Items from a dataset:
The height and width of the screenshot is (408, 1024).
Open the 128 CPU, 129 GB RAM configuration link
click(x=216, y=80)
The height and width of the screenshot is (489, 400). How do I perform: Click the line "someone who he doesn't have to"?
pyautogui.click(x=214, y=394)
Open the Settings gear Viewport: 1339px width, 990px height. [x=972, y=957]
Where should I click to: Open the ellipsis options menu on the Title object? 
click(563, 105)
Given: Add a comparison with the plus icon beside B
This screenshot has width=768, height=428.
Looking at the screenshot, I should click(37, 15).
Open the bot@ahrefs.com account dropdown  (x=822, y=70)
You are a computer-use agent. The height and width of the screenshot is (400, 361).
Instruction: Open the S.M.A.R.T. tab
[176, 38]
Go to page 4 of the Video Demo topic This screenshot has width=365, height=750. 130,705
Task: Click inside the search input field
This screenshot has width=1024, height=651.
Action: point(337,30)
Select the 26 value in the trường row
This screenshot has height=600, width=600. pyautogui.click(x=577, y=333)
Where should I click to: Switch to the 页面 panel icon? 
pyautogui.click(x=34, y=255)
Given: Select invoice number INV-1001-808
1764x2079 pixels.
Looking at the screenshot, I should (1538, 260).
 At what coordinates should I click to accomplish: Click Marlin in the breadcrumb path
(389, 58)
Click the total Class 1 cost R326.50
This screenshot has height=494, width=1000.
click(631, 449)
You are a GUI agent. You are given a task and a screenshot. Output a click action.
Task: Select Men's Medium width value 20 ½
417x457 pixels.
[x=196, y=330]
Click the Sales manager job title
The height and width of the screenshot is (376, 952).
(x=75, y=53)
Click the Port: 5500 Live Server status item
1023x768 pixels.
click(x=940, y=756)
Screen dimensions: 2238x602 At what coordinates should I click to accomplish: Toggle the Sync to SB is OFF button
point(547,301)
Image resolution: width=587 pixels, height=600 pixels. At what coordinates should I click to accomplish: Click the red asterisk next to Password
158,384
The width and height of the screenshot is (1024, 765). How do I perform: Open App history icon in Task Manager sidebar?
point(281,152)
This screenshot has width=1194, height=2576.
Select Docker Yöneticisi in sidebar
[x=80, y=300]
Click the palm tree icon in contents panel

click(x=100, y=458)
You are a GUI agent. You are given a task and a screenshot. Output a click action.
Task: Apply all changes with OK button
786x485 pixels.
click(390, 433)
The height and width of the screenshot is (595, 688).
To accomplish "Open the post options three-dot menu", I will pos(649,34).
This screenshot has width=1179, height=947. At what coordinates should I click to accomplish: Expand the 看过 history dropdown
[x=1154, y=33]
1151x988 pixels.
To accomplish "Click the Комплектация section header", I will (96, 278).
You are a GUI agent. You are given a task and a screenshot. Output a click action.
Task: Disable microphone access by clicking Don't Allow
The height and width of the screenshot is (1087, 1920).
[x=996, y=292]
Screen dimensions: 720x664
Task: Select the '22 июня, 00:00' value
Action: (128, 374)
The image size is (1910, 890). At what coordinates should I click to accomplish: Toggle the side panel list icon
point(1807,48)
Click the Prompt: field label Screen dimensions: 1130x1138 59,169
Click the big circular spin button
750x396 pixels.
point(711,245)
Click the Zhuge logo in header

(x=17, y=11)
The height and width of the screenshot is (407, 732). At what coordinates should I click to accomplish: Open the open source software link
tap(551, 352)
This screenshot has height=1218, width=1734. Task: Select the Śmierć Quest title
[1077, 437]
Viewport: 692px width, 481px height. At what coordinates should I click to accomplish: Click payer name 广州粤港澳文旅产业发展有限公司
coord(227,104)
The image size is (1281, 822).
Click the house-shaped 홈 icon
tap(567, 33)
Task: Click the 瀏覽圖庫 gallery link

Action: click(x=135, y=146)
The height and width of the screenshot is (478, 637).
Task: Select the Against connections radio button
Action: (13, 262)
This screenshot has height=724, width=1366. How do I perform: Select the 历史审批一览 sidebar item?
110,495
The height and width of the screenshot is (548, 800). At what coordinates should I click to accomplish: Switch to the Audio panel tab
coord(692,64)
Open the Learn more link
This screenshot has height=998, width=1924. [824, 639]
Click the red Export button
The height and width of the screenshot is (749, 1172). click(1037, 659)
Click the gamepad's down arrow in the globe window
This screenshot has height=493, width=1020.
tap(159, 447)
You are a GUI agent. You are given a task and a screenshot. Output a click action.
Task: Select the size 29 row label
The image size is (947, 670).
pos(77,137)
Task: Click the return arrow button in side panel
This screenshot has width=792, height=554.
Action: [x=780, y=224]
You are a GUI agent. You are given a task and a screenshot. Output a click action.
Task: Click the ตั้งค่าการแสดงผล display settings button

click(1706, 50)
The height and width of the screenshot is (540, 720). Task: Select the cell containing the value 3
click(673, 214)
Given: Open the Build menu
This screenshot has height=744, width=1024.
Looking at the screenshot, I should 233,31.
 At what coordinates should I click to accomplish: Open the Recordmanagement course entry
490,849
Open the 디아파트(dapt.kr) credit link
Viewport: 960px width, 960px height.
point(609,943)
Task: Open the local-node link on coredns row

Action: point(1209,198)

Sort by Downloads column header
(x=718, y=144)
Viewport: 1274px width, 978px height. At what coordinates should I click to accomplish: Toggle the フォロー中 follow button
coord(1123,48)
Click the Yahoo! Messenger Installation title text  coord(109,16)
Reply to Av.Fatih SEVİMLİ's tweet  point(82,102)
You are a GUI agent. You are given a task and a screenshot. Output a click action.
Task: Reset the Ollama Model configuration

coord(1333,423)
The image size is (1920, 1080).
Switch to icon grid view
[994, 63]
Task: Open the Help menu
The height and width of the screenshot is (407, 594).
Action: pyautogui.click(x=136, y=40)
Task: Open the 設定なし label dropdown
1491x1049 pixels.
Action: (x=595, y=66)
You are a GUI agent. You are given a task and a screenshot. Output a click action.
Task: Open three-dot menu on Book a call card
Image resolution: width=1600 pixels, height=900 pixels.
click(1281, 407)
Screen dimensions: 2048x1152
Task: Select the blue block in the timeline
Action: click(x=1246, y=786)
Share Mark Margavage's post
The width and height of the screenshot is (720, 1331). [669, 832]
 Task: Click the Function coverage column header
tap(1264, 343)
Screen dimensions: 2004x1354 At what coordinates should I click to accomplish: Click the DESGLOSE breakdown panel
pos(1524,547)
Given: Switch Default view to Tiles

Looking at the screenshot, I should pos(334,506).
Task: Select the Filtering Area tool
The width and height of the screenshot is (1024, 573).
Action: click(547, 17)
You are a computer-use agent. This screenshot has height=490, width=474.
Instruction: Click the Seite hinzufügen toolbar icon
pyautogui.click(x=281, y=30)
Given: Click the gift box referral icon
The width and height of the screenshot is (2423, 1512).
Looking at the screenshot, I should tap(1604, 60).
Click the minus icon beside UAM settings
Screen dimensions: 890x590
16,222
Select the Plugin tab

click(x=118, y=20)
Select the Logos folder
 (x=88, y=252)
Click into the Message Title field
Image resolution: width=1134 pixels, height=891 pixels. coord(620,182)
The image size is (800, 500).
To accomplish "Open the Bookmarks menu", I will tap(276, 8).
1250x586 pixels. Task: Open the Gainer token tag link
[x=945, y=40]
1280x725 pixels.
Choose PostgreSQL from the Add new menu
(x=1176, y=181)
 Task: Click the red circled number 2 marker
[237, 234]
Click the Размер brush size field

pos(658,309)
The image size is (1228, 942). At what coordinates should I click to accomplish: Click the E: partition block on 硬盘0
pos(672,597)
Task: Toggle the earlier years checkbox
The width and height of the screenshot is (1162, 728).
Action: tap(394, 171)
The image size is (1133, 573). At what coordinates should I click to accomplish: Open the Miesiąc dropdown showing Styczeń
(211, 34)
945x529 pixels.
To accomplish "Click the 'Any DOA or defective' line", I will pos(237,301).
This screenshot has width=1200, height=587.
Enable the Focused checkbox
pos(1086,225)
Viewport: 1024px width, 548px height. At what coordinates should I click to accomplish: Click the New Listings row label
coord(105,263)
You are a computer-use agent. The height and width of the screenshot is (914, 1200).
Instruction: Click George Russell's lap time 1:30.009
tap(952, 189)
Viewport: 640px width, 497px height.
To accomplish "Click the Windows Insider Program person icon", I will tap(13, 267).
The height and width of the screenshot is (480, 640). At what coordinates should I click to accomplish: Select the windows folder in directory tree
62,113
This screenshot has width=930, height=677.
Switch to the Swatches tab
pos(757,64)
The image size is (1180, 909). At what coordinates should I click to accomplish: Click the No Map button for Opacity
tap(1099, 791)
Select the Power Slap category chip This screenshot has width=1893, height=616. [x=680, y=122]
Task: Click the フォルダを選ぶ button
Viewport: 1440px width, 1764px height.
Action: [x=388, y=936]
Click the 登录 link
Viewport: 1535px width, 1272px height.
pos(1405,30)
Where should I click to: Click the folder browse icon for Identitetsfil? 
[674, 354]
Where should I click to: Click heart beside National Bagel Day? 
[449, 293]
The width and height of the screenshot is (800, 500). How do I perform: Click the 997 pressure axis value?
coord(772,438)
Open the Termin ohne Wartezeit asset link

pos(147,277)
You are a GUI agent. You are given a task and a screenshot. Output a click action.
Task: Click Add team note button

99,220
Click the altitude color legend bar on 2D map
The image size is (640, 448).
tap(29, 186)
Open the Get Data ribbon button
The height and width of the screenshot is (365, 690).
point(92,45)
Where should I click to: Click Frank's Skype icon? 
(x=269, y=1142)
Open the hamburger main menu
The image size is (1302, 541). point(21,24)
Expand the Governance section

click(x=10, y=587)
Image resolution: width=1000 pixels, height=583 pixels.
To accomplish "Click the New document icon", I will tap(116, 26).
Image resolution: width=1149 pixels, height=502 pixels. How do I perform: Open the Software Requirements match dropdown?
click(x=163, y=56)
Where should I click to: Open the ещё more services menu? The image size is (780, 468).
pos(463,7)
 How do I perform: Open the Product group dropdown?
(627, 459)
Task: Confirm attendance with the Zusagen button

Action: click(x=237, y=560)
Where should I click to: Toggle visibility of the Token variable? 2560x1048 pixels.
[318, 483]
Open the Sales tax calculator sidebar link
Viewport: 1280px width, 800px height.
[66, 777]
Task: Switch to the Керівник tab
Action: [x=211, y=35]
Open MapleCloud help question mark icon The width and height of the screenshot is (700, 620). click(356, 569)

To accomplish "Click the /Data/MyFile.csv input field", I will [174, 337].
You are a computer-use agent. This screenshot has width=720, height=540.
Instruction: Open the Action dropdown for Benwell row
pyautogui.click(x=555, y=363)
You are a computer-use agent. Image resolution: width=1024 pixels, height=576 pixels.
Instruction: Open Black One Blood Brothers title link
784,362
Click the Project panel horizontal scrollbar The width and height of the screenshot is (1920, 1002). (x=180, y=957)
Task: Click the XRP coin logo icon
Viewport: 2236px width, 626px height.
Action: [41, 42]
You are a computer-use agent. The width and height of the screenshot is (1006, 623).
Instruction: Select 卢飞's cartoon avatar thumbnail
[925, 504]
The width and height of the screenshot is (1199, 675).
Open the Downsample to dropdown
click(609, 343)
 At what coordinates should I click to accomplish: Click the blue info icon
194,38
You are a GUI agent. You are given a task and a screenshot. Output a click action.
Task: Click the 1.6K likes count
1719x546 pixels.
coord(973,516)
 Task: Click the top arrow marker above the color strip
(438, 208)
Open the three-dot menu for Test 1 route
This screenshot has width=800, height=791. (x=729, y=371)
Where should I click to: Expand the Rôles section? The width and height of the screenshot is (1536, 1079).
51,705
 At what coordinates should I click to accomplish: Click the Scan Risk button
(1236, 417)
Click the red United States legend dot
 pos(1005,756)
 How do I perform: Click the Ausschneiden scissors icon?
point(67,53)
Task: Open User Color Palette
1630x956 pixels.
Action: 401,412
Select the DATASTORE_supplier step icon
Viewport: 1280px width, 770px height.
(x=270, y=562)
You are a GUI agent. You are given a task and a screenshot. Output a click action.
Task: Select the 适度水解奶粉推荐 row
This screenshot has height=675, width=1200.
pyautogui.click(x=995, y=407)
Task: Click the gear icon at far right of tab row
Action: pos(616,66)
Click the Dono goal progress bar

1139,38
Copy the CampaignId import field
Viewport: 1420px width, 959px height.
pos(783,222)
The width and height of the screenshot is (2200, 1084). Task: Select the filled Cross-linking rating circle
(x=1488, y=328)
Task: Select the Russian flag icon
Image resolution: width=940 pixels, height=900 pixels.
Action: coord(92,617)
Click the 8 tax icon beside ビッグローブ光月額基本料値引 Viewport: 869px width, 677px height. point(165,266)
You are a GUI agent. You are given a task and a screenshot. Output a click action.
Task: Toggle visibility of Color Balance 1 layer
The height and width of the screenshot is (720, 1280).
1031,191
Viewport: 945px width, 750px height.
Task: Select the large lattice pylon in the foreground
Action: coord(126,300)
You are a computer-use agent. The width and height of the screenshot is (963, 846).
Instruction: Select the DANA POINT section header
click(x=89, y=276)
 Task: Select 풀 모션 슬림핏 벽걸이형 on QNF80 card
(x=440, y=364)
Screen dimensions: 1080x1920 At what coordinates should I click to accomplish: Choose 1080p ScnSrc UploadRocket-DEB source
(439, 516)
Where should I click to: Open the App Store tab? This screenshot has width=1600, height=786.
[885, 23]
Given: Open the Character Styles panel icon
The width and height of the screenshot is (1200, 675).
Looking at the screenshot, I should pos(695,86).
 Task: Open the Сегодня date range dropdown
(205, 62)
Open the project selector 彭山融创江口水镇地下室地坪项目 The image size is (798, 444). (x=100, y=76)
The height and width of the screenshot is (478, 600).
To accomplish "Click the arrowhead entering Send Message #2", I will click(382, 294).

[Work to complete] Above are the records; copy exactly the lines from the line with "Click the Project" through the line with "Task: Select the 适度水解奶粉推荐 row", both included.

[Solution for this problem]
Click the Project panel horizontal scrollbar The width and height of the screenshot is (1920, 1002). (x=180, y=957)
Task: Click the XRP coin logo icon
Viewport: 2236px width, 626px height.
Action: [41, 42]
You are a computer-use agent. The width and height of the screenshot is (1006, 623).
Instruction: Select 卢飞's cartoon avatar thumbnail
[925, 504]
The width and height of the screenshot is (1199, 675).
Open the Downsample to dropdown
click(609, 343)
 At what coordinates should I click to accomplish: Click the blue info icon
194,38
You are a GUI agent. You are given a task and a screenshot. Output a click action.
Task: Click the 1.6K likes count
1719x546 pixels.
coord(973,516)
 Task: Click the top arrow marker above the color strip
(438, 208)
Open the three-dot menu for Test 1 route
This screenshot has width=800, height=791. (x=729, y=371)
Where should I click to: Expand the Rôles section? The width and height of the screenshot is (1536, 1079).
51,705
 At what coordinates should I click to accomplish: Click the Scan Risk button
(1236, 417)
Click the red United States legend dot
 pos(1005,756)
 How do I perform: Click the Ausschneiden scissors icon?
point(67,53)
Task: Open User Color Palette
1630x956 pixels.
Action: 401,412
Select the DATASTORE_supplier step icon
Viewport: 1280px width, 770px height.
(x=270, y=562)
You are a GUI agent. You are given a task and a screenshot. Output a click action.
Task: Select the 适度水解奶粉推荐 row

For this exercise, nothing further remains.